▶ **EXERCISE BRIEF**
State how many lines in the listing below contain the word "width", with no other words.

▶ **MATERIAL PROVIDED**

══════

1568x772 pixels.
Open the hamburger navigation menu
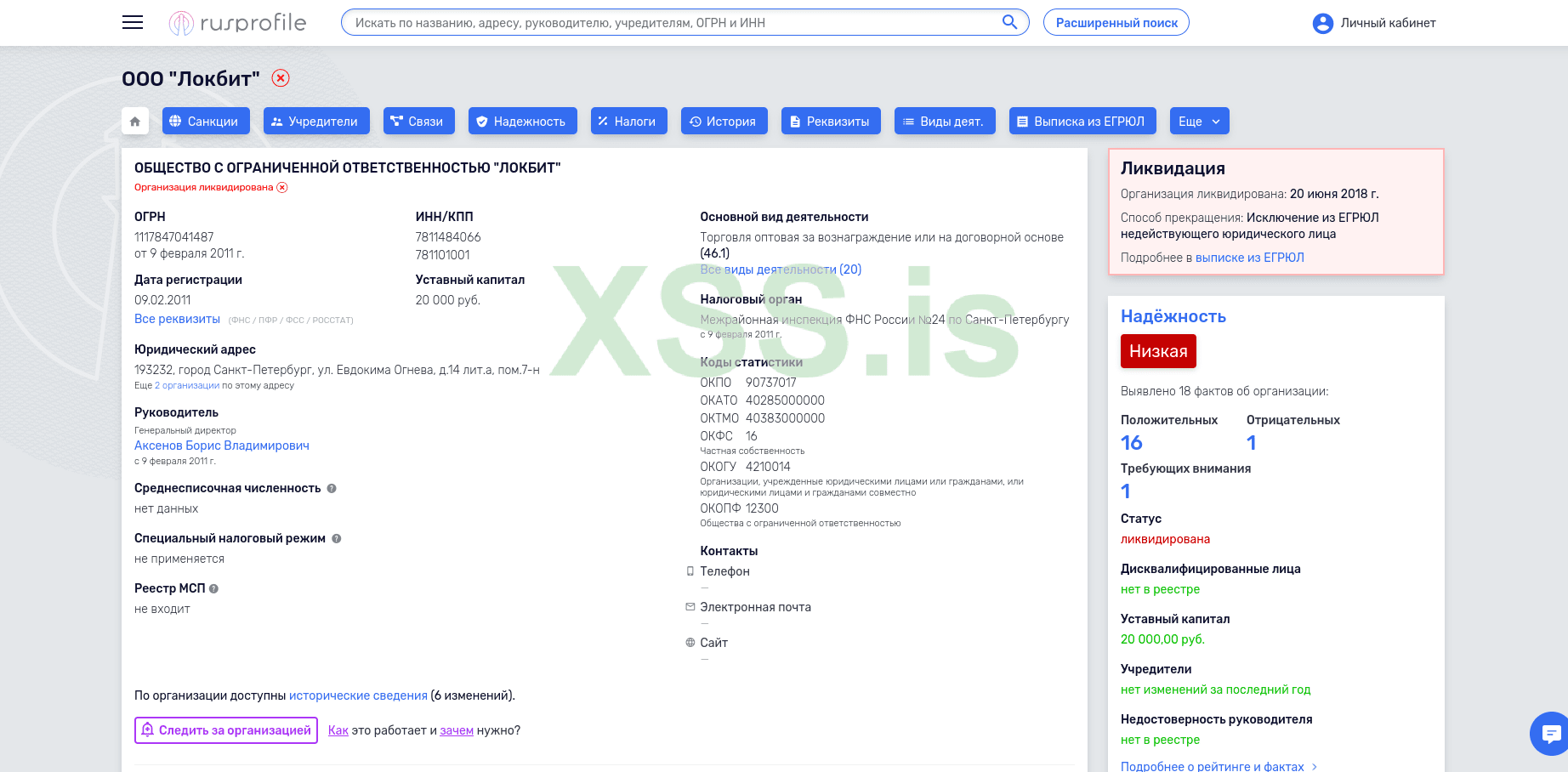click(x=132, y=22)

══════

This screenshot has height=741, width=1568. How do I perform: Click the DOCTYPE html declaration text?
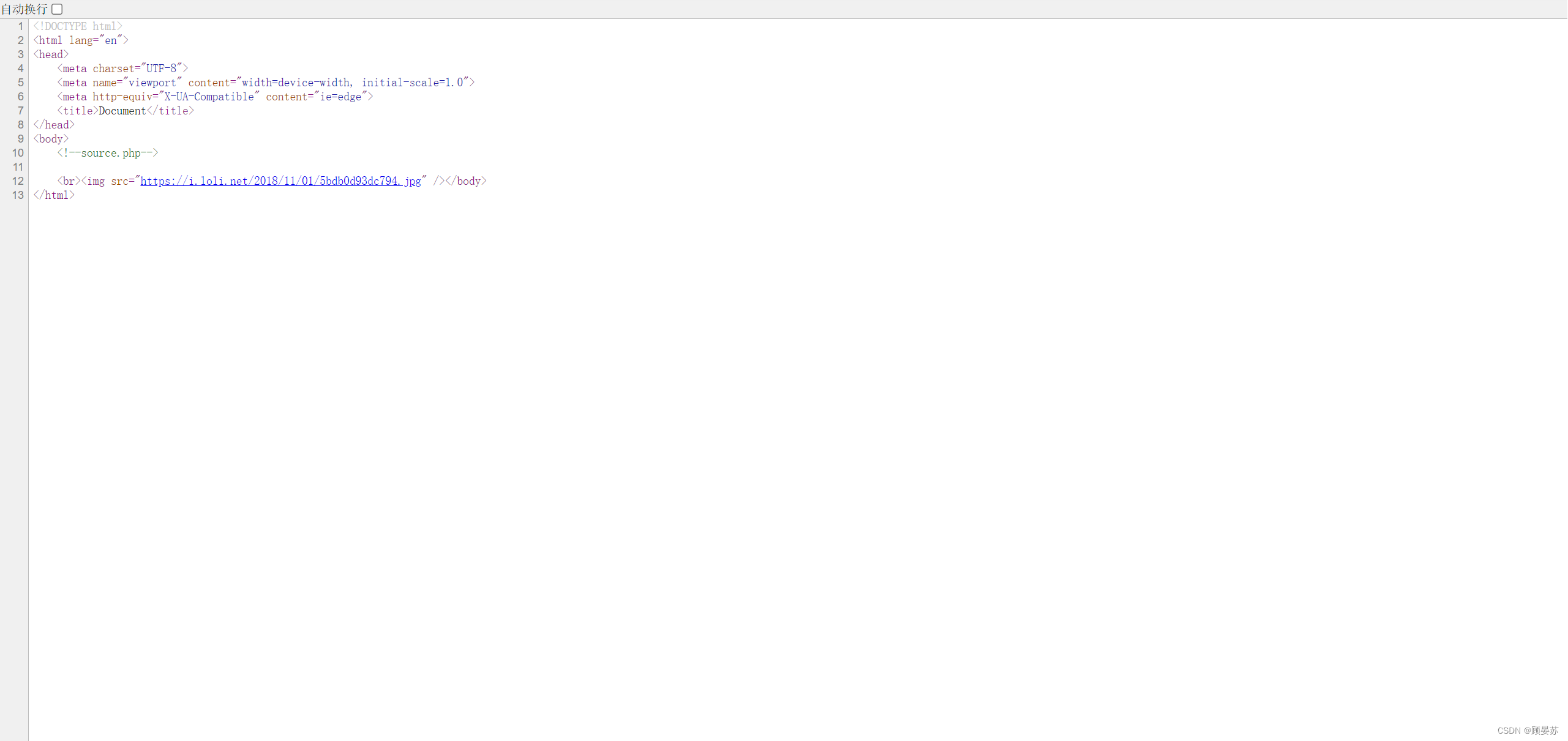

══════

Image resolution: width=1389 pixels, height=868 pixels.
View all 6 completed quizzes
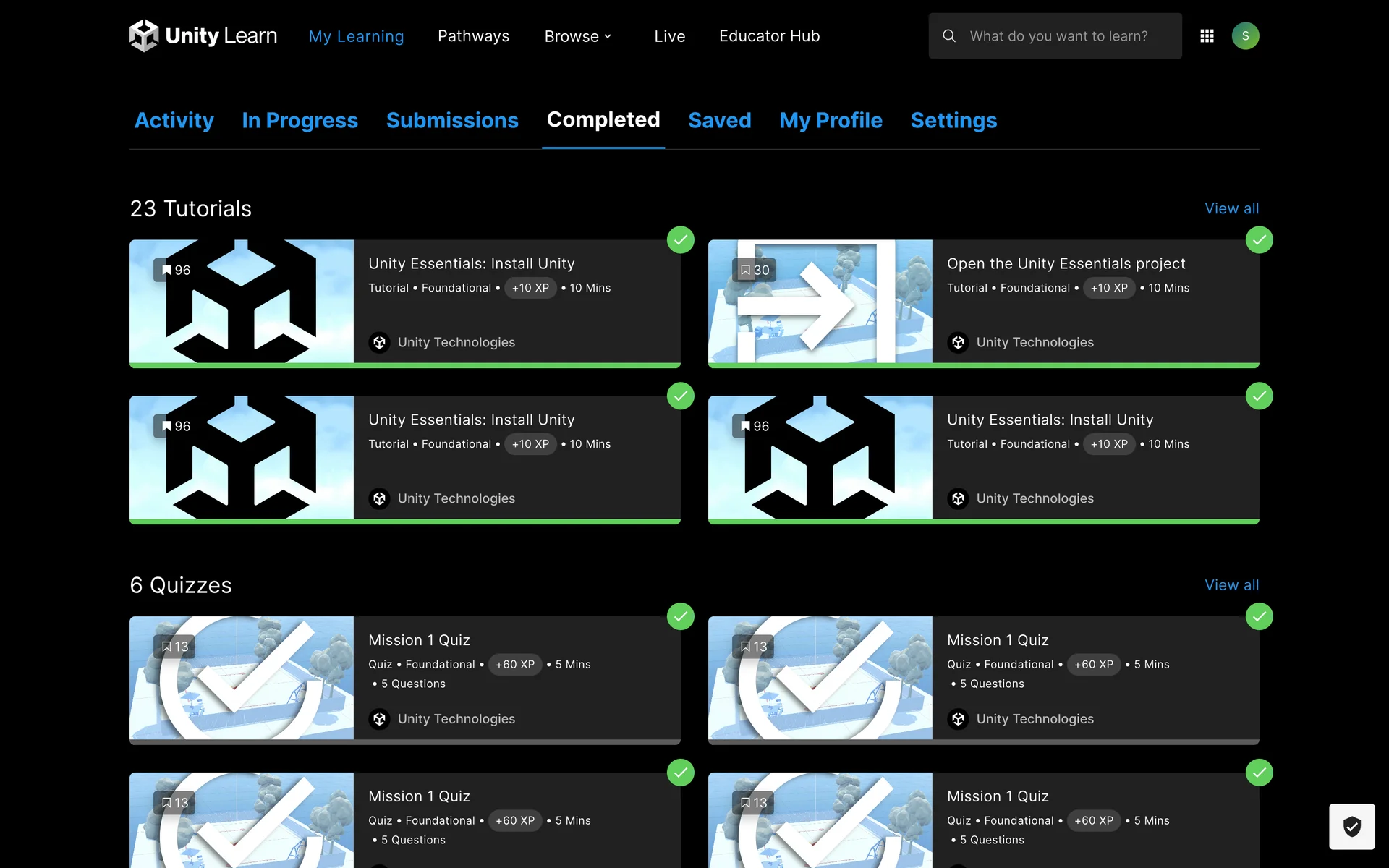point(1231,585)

══════

▶ **OUTPUT BELOW**
2